> AUFGABENSTELLUNG:
Stelle die Zeilen der Auflistung unten als JSON-Liste von Zeichenketten dar, mit einer Zeichenkette pro Zeile und ohne Leerzeilen. Es geht um die Zeilen von der Zeile, die "Identify the location" enthält, bis zum Ende der Auflistung, beide einschließlich, und die Bilder sollen in der Antwort nicht vorkommen.
______
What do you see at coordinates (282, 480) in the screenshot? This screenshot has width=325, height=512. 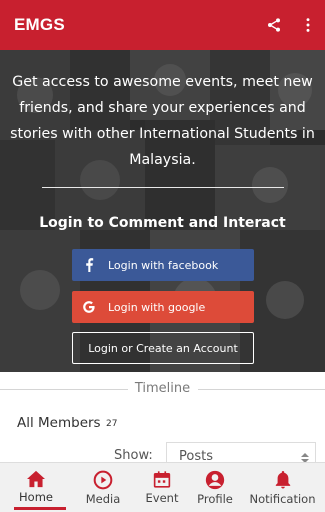 I see `bell-icon` at bounding box center [282, 480].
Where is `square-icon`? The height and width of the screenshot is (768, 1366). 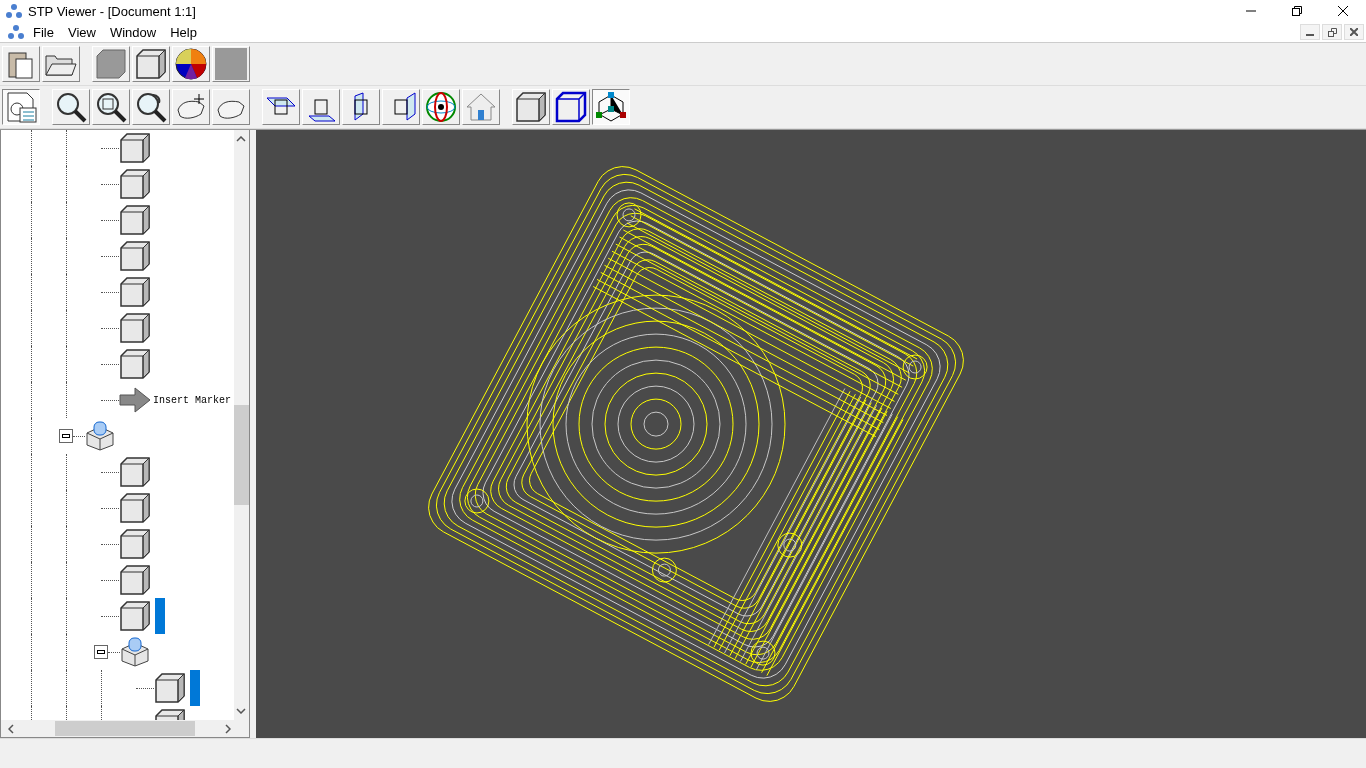 square-icon is located at coordinates (231, 64).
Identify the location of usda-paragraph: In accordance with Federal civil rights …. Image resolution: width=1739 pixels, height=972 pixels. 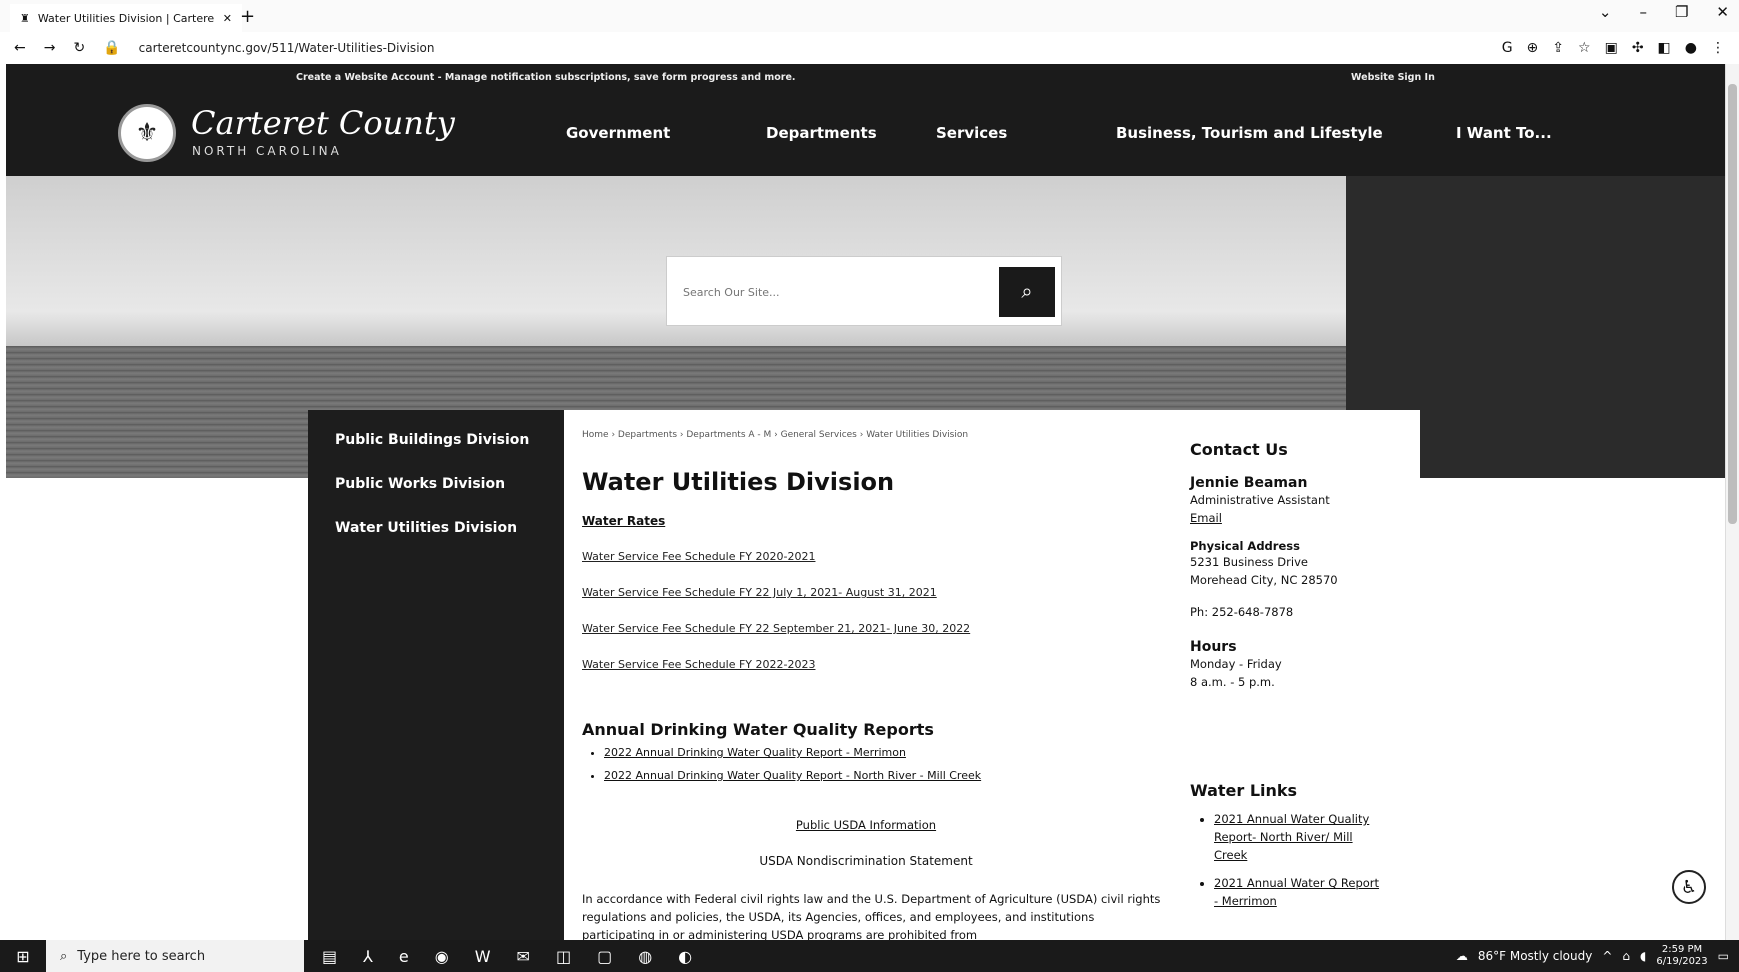
(872, 917).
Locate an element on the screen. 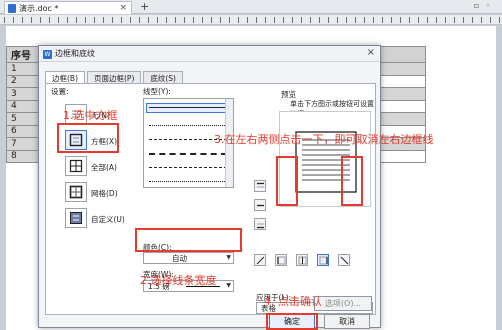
______
> DEINE LÖSUNG:
[
  "Identify the location of usda-paragraph: In accordance with Federal civil rights …. Image resolution: width=1739 pixels, height=972 pixels. ",
  "(872, 917).",
  "Locate an element on the screen. "
]